The problem is that consumers can put anything in their actual wallets. Mobile wallets, on the other hand, require a complicated web of relationships, orchestrated by whoever is in charge of the wallet. The fact that Google and ISIS have made a steady string of announcements about retailers, banks, card brands and POS vendors testifies to how complicated this gets. (For example, the same day Visa announced its potential wallet-buster, ISIS said it has signed up Chase, CapitalOne and Barclaycard. That only leaves hundreds of issuing banks to go.)
Result: How much of a consumer's actual wallet can go into the mobile wallet depends on politics, alliances and probably dollars changing hands—all of which is for the purpose of skimming a little bit off the top for the wallet operator.
But what if Visa actually follows through to the logical conclusion of its card-provisioning service? Suddenly the need for that web of agreements goes away.But what if Visa actually follows through to the logical conclusion of its card-provisioning service? Once the card numbers and passcode are stored inside the Secure Element, it has essentially become a contactless card—just without the plastic rectangle. Add a simple API that lets an app tell the Secure Element how to choose a card and spit out the encrypted account number at a POS (after the passcode is keyed in, of course), and suddenly the need for that web of agreements goes away.
Wal-Mart could do its own app that doubles as a loyalty card and Wal-Mart-specific coupon pouch. The loyalty card number wouldn't need to be cached in the passcode-protected Secure Element, and the retailer could add whatever CRM features it liked. The right type of RFID tag at the Wal-Mart POS might even automatically trigger the Wal-Mart app, which would then feed a payment-card number to the POS.
Macy's could do the same thing with its own app, loyalty program and coupons. Likewise Nordstrom, Home Depot, Staples, Sears and Gap. E-tailers could do the same thing, sending the encrypted card number to the Web site instead of a POS. And if a customer didn't have the appropriate retailer's app, a generic payment-card app—a sort of minimal mobile wallet—could be used to beam a card number to any contactless POS.
That's not nearly as tidy on the surface as that complex web of agreements carefully managed by a mobile wallet vendor. Then again, an unbundled wallet would cut red tape and pretty much eliminate the "sorry, that retailer isn't participating" problem that's likely to become a lot more common as the Google and ISIS wallets start seriously fighting the wall of apathy that has stopped contactless, Chip-and-PIN and other replacements for magstripe plastic cards in the past.
And because big retailers all have their own smartphone apps anyway, cutting out the middleman and adding POS capability to the app is likely to sound more appealing to upper management than negotiating an agreement with a wallet vendor and announcing "we're outsourcing mobile CRM to Google and the phone companies."
That still leaves room for wallets from Google and ISIS, though not much room under their current business models.
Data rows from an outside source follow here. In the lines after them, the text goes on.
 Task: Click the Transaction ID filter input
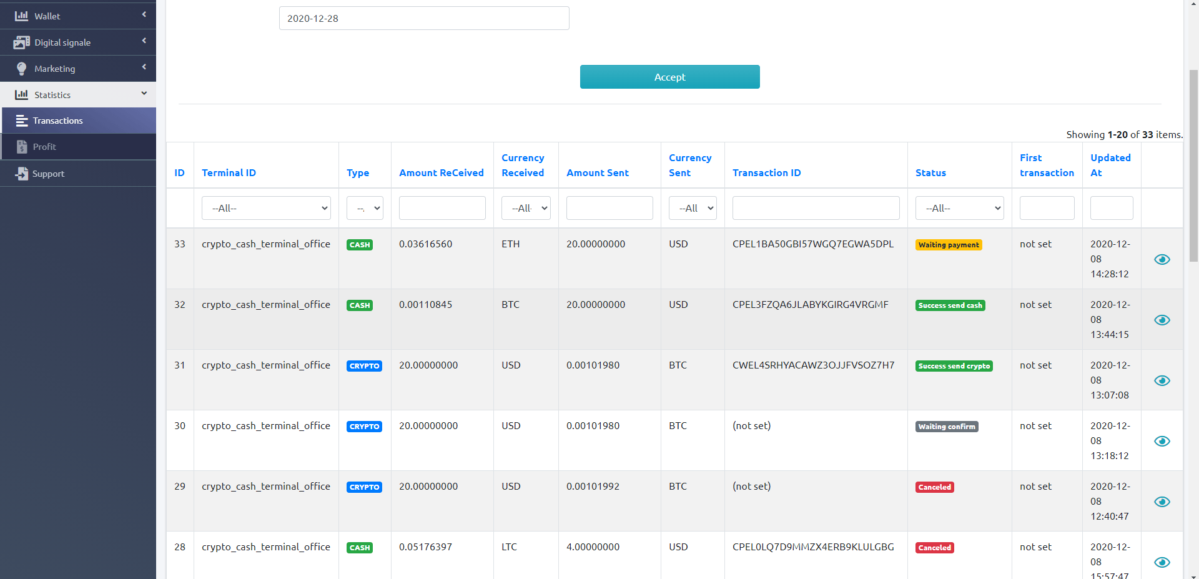coord(816,208)
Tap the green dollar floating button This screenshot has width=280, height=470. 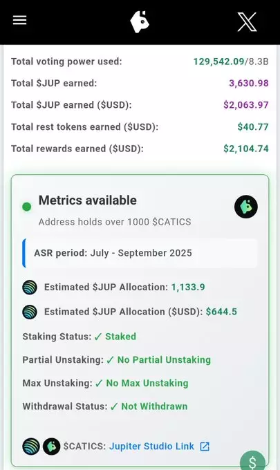pos(252,460)
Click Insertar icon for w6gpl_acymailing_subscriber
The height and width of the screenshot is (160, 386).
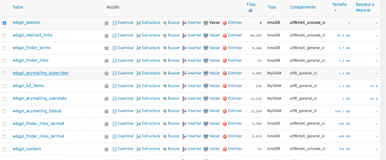tap(184, 73)
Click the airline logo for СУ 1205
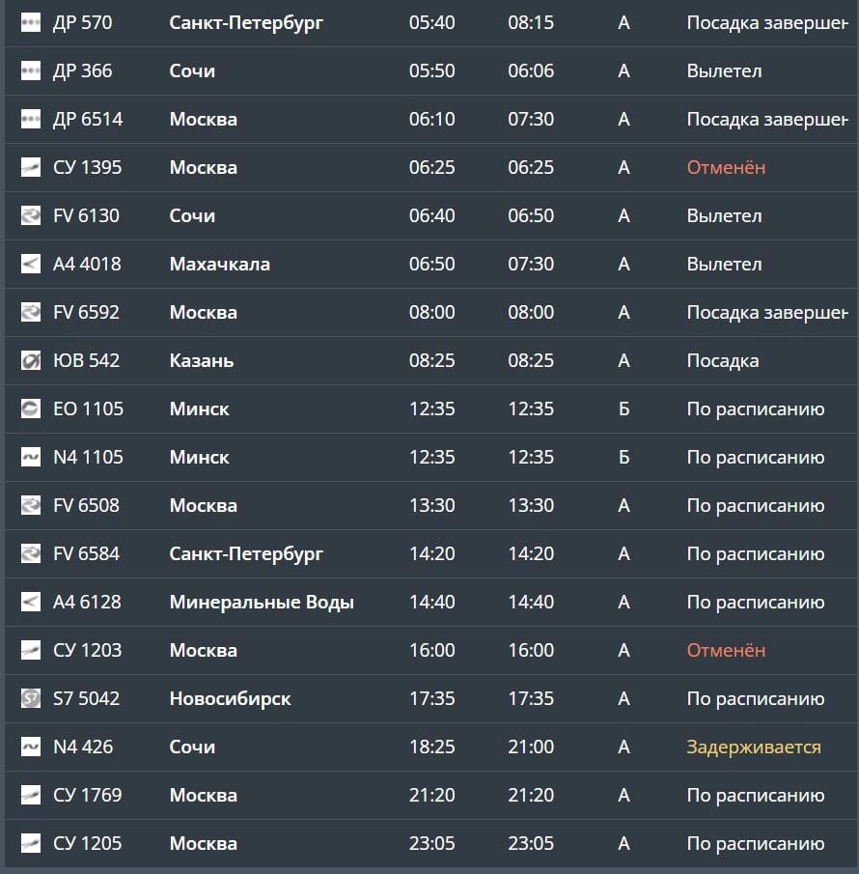This screenshot has width=859, height=874. pyautogui.click(x=30, y=843)
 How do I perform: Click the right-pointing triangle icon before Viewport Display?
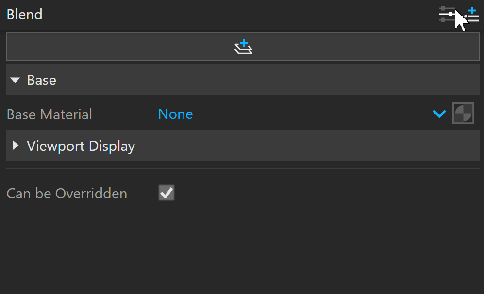(x=15, y=146)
They can both still offer up coupons, for example, and maybe grab the generic payment-card functionality. But a wallet within the phone? That could be gone, replaced by the phone as a (inevitably messy) wallet.
Of course, there's no guarantee that Visa will actually follow this through to its logical conclusion. Visa still has to cut deals with banks (a no-brainer), other card brands (if they can all play together with processors, they can do this) and mobile operators (only necessary because Visa expects to use the NFC Secure Element that's located on a phone's SIM).
But if Visa does close the loop, retailers might soon have a real reason to be seriously interested in getting customers to actually use this stuff.